Minneapolis Becomes First Large City to Broadcast Islamic Call to Prayer Over Loudspeakers
Celebrate diversity, you bigot! What could possibly go wrong?
By Robert Spencer
Ilhan Omar is thrilled; on Friday, she retweeted a tweet celebrating the fact that the Islamic call to prayer, the adhan, has begun to be broadcast over loudspeakers in Minneapolis. According to the Associated Press, Minneapolis “became the first large city in the United States to allow the Islamic call to prayer, or adhan, to be broadcast publicly by its two dozen mosques.” AP added that “the transforming soundscape is testament to the large and increasingly visible Muslim community, which is greeting the change with both celebration and caution, lest it cause backlash.”
Yes, of course, we have to be worried about “backlash” from all those MAGA-hat-wearing bigots in Minneapolis, ready to go all Jussie Smollett on Muslims if they start praying too loudly, but back in the real world, everyone is happy about this, and full of self-congratulation for celebrating diversity so visibly and noisily. And it’s a shame to spoil the party, but when Minneapolis mosques now broadcast the Islamic call to prayer, do Minneapolis residents know exactly what is being proclaimed?

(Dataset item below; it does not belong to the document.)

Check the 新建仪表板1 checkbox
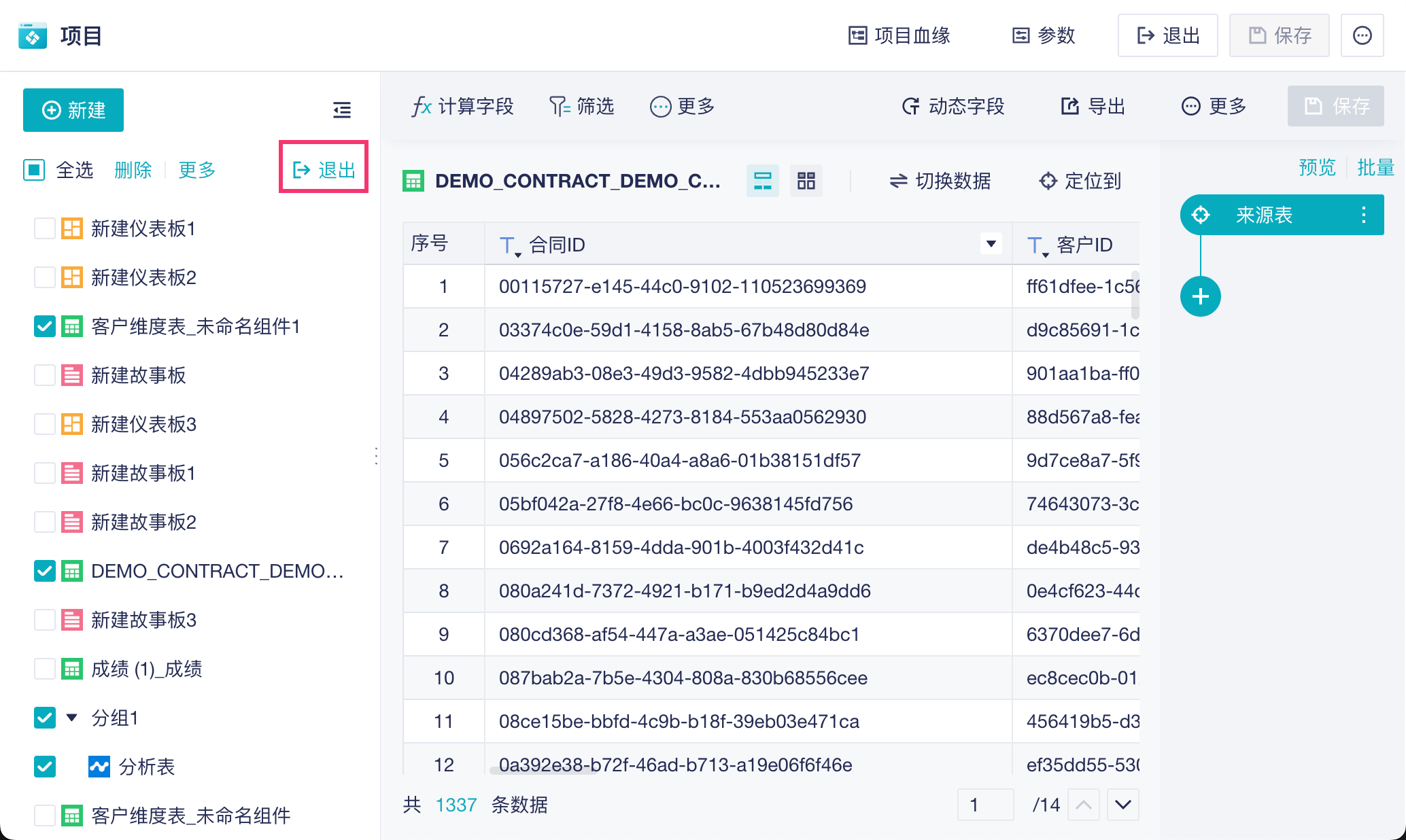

The adhan, prayed in Arabic, repeats “Allahu akbar” six times, “I testify that there is no god but Allah” three times, and “I testify that Muhammad is Allah’s prophet” twice. Dr. Gavin Ashenden, former chaplain to the British queen, who resigned his position in protest against a Qur’an reading in a Scottish church, observed that “the Muslim call to prayer is a dramatic piece of Islamic triumphalism. It proclaims Islam’s superiority over all other religions, and in so doing casts Jesus in the role of a charlatan and a liar. The Muslim god, Allah, is unknowable and has no son. Jesus was, therefore, a fraud in claiming He and the Father are one.”
Is Minneapolis really wise to broadcast repeatedly a declaration of the superiority of Islam, a faith that directs its adherents to make war against Christians and other non-Muslims and subjugate them as inferiors under the hegemony of believers (cf. Qur’an 9:29)? There are probably a few Christians left here and there in Minneapolis. In Egypt, mosques blare the Islamic call to prayer directly at churches during Christian prayers, in order to harass the Christians and proclaim the supremacy of Islam. Is any Christian in Minneapolis allowed to be concerned about this coming to his or her city, or would that simply be “Islamophobic”?
Is Minneapolis really wise to broadcast the cry “Allahu akbar,” beloved of jihad terrorists the world over? Chief 9/11 hijacker Mohammed Atta wrote this in his letter to himself before carrying out his jihad mission: “When the confrontation begins, strike like champions who do not want to go back to this world. Shout, ‘Allahu Akbar,’ because this strikes fear in the hearts of the non-believers.” This is why the Fort Hood jihad killer, Nidal Malik Hasan, shouted it as he shot thirteen Americans in November 2009, and why so many other jihadis have used it essentially as an announcement that non-Muslims are about to die.
Yusuf Abdulle of the Islamic Association of North America said of the prayer over loudspeakers: “It’s a sign that we are here.” In light of the use of so many elements of the adhan by jihad terrorists, however, this kind of reassurance “that we are here” may not be as welcome as it is to the local Muslims among others who may hear it: victims of jihad violence and those who are aware of the aggressive and supremacist nature of the call to prayer.
Meanwhile, Mowlid Ali, the imam at the Abubakar As-Saddique Islamic Center in south Minneapolis, added: “We hope that through calling the adhan in public, it would actually bring more interest from the neighbors in knowing about the religion of Islam.”
More interest in the religion of Islam would be great, if it were met with honest answers. But in Minneapolis today, such answers would likely be condemned and dismissed as “Islamophobic.” Minneapolis officials are no doubt certain that Muslim communities in the city will be grateful for the permission to broadcast the adhan, and will redouble their efforts to become loyal, productive citizens, marching together with non-Muslims in Minnesota into the glorious multicultural future. That’s the way it will work out. Isn’t it? No Muslims, not a single one, will take seriously the adhan’s declarations of Islamic superiority and heed the Qur’an’s calls to wage war against unbelievers. Right? In multiculti Minneapolis today, the idea that someone might heed the call to jihad is inconceivable!
Robert Spencer is the director of Jihad Watch and a Shillman Fellow at the David Horowitz Freedom Center.